London mayor threatens to dock pay of striking firefighters
Allison Smith and Paul Bond
8 August 2014
The Conservative Party Mayor of London, Boris Johnson, has threatened to issue a directive to the London Fire and Emergency Planning Authority (LFEPA) to dock striking firefighters a full day’s pay even if their walkout only lasts a few hours.
Johnson’s call followed the latest wave of strikes by Fire Brigades Union (FBU) members against attacks on pension conditions, including a proposal to raise the retirement age from 55 to 60.
Last month, Fire Minister Brandon Lewis claimed that “the deal being offered gives firefighters one of the most generous pensions in the whole public sector and yet the FBU keeps disrupting a taxpayer-funded service with more unnecessary industrial action. The proposals put forward protect the earned rights of a higher proportion of members than any other public sector scheme. Nearly three-quarters will see no change in their pension age in 2015.”
According to a BBC report, the average annual pension payment for retired firefighters is £12,000—a pathetic amount, especially given the cost of living in London.
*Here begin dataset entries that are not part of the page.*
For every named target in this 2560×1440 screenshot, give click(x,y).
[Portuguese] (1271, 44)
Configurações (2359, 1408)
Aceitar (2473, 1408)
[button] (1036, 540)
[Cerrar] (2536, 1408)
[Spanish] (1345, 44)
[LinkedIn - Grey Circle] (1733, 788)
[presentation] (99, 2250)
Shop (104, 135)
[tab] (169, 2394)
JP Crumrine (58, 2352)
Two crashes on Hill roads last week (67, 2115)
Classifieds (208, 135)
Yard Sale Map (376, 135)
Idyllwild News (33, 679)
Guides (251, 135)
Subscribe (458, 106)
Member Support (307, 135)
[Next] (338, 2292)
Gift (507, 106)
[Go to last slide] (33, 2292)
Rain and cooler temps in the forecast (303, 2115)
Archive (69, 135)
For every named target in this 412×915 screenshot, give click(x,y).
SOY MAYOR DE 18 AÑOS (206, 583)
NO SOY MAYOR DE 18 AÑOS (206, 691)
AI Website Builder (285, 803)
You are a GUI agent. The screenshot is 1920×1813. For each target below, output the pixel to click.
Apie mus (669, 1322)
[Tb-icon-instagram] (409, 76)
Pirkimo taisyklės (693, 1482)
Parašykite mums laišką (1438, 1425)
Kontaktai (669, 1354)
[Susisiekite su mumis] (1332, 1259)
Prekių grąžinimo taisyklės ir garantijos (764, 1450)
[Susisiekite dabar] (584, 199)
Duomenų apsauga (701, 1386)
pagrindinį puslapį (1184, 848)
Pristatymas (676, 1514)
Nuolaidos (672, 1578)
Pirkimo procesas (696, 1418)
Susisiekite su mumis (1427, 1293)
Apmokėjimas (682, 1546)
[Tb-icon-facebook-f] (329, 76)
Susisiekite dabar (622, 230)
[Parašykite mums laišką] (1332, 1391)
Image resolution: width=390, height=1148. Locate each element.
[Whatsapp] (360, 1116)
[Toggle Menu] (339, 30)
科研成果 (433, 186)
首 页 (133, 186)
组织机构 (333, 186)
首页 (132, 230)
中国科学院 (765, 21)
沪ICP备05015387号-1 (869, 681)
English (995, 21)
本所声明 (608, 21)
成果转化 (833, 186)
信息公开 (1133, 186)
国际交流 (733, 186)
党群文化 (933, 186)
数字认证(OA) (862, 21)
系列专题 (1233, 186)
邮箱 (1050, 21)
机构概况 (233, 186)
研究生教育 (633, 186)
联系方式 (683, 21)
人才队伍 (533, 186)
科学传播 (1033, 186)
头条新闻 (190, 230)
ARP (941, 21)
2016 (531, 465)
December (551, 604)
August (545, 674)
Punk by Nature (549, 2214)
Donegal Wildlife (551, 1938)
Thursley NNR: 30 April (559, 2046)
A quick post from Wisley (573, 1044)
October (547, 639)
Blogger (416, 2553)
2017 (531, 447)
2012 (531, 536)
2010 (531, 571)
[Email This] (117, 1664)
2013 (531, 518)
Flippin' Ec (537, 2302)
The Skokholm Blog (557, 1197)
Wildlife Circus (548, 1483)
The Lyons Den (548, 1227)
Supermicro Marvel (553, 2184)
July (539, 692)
Since 2004, fire authorities across England have been subjected to more than £200 million worth of cuts involving the reduction of personnel, equipment and fire stations and the gutting of firefighters’ working conditions and pensions.
Johnson is proposing further cuts to London fire services and firefighter pensions that he says will amount to £45 million in savings over the next two years. Under the provisions of the Greater London Authority Act 1999, the Mayor has complete control over the Authority.
Johnson has previously used this power to ensure that cuts to services and the closure of stations go ahead. In February 2013, the Mayor issued a directive to close 10 fire stations across London, declaring that the “consultation” with the LFEPA “will continue as planned. I will be issuing a mayoral directive to ensure it does.”
In a July 23 meeting of the London Assembly, Johnson demanded London Fire Commissioner Ron Dobson explore “withholding payment from firefighters for part or the whole period of duty on which they are on strike.” Johnson wants the fire authority to offset the costs of scabs hired by the private strikebreaking company Capital Guard and to punish strikers by docking their pay.
His latest proposed use of the power marks an escalation of direct attacks on workers. Johnson is resorting to dictatorial measures, overturning decisions by the local authorities and issuing directives to enact draconian cuts on workers.
Johnson represents the interests of parasitic layer of the financial elite that he has described as “hedge fund kings.” Since taking office in 2008, he has mounted one attack after another on public sector workers and London’s workers more generally.
Last November, he announced that all London Underground ticket offices would be closed by 2015. At the same time, he pushed through an amendment to set “affordable” rents at 80 percent of market value, continuing his policy of social cleansing in London by ensuring they would be beyond the means of the lowest paid.
Each action by the firefighters has been met with an increasingly determined strikebreaking action and the deployment of 27 privately owned fire appliances. In 2009 AssetCo was awarded a five-year contract for providing frontline firefighters. The Evening Standard, at the time, characterised the deal as “£9 million for 700 reserve strike-busting firefighters.”
A year later, these were used with increasing violence against firefighters striking against the imposition of new rosters and cost-cutting measures. The FBU sabotaged that dispute, calling it off at the last minute, having secured absolutely nothing. The Independent portrayed the significance of the betrayal, describing it in a headline as “First Blood to the Coalition.”
The unions have continued to play the key role in disarming workers against the legal authority already available to Johnson and his ilk.
Firefighters have struck 14 times since last autumn and joined the July 10 public sector strike. The FBU also held two two-hour stoppages on eight consecutive days between July 14–21. This has been followed by ongoing action short of a strike, with firefighters not working voluntary overtime, non-contractual overtime or any additional voluntary hours.
Firefighters in England and Wales are set to begin eight days of action on August 9. They will strike each day for two hours between 12 noon and 2 pm and then for one hour between 10:59 pm to 11:59 pm.
But these are entirely tokenist actions, designed solely to let off steam while giving Johnson a free pass.
Last year, FBU Regional Secretary Paul Embery cultivated illusions in the LFEPA’s legal position as a defence against cuts, saying the FBU “do not believe [LFEPA] are under any legal obligation to comply with the Mayor’s authoritarian demand.”
Embery and the FBU were well aware of the provisions of the 1999 Act, but sought to tie opposition to the cuts up in legal challenges that would achieve nothing. As with similar approaches taken over health and transport, this amounted simply to an appeal to the coalition to soften the blow, with the FBU politely asking that the government “holds true to its election pledge that no frontline services will be cut and they halt the closure of any London Fire Station and any job cuts within the London Fire Brigade being imposed” by Johnson.
The stations duly closed.
Despite the continuous attacks on firefighters across England, the FBU has restricted strike actions to individual fire authorities, isolating firefighters from other firefighters in neighbouring authorities. As Embery’s comments indicate, they are most concerned to protect the privileged position of the union executives as industrial police for management.